XXXVIII
Estaba entregado a mis estudios cuando llegaron los periodistas.
Vestían las mismas prendas acolchadas de color azul y andaban con la misma desenvoltura ignorante de la primera vez. Aunque su estatura, que entonces me pareció gigantesca, ahora me parecía insignificante. Tampoco sus voces me inspiraban temor; sólo sentía el irresistible deseo de que el tiempo transcurriera velozmente, de que su presencia no mancillara mi iglesia, de que sus intereses mezquinos no entretuvieran la integridad de mi misión.
Las frases introductorias no albergaban sorpresas. De nuevo, estaba preparado para desbaratar cualquier intento de acercamiento. Enseguida quedé prendado de su equipo fotográfico, de la variedad de objetivos y de la solidez del trípode.
Yo hablaba del mecanismo de la óptica, del ritmo de sus destellos, de la célula fotoeléctrica; mientras, ellos insistían en un interrogatorio propio de un consultorio sentimental. Me daba perfecta cuenta de que no les interesaba lo que les contaba, de que buscaban otra cosa. Sus preguntas eran cada vez más insidiosas. Me preguntaba si en la universidad se impartiría la asignatura «confección de preguntas inteligentes»; y si, para aprobar esa materia, los alumnos debían olvidar la pregunta elemental que los niños repiten insaciablemente: «¿por qué?».
También debían de haber estudiado psicología; si hubiera cedido un ápice, si hubiera dejado vagar una mirada por la ventana, estoy seguro de que me habrían interrogado sobre mis sueños.
Cuanto más dirigidos iban sus dardos, más intrincadamente técnico se volvía mi discurso. Para su desasosiego, comencé a hablar de las tarjetas monitoras y reguladoras de la velocidad.
¿Acaso conocían algunos de mis descubrimientos y querían tirarme de la lengua? Era imposible que detrás de aquellas miradas estólidas pudiera esconderse la más mínima sospecha, pero volvían una y otra vez.
Finalmente se rindieron y comenzaron a buscar los planos del faro que más favorecían su ideal de belleza. Una y otra vez, los objetivos de su cámara enfocaban perfectas tarjetas postales. Ignoraban el alma del faro, ignoraban la óptica, y ni siquiera se daban cuenta de que la única forma de fotografiar su envoltura era desde un barco oscilante, atrapado entre coordenadas siempre engañosas, mar adentro.

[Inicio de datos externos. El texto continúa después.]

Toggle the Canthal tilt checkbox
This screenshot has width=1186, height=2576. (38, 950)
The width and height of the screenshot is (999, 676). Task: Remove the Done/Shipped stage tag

Mis visitantes continuaban sin preguntar «por qué»; tampoco sus cámaras se aproximaban a la pregunta.
Sin embargo, su presencia allí fue reveladora. Llené sus vacíos con mi conocimiento, sus carencias con mi aptitud.
Cuando se marcharon, recordé que tenía bastante dinero en el cajón del despacho. Lo conté. Había una cantidad más que suficiente para mis compras.
No sé por qué había olvidado mi necesidad de un microscopio. Ahora añadiría a este aparato un equipo fotográfico. ¡Con qué alegría vislumbraba las horas de trabajo que estaban por llegar! Me sentí exultante. Metí los billetes en la guantera del coche y me fui a la ciudad.
Los comercios estaban cerrados. Entré en un bar, me senté frente a un reloj de pared y consumí café tras café —observado por un camarero semiconsciente—, siguiendo el ritmo de las manecillas, hasta que éstas marcaron la hora convenida.
Acababan de levantar la persiana metálica de la puerta, y la puerta estaba vacía. Con voz temblorosa, empecé a enumerar la lista de mis necesidades a una dependienta de rasgos orientales. Pronto me embargó el sentimiento de infinita culpabilidad que me asalta en la farmacia cuando pido somníferos.
Igual que todos los demás, la dependienta desconfiaba. Saqué los billetes del bolsillo del abrigo como si buscara algo; después, los volví a guardar y le pregunté si tenía fuego. Me ofreció su mechero y, muy nerviosa, empezó a sacar cajas, folletos, objetivos, líquido revelador...
La precisión de mis preguntas le incomodaba. Entró en la trastienda y, poco después, salió «el encargado». Éste sí sabía; además, me hacía sugerencias; me hablaba de tiempos de exposición, de filtros. Cuando le pedí el microscopio, también él pareció incomodarse. Para hablarme de sus excelencias, sacó el manual del aparato y empezó a recitarlo en tono coloquial, como si toda aquella información estuviera almacenada en su cerebro.
Al salir de la tienda me temblaban las piernas. Sentí una necesidad tan imperiosa de volver al faro que las calles de la ciudad parecían cambiar caprichosamente de orientación, formar un dédalo del que me era imposible salir. Hasta que distinguí la línea del mar.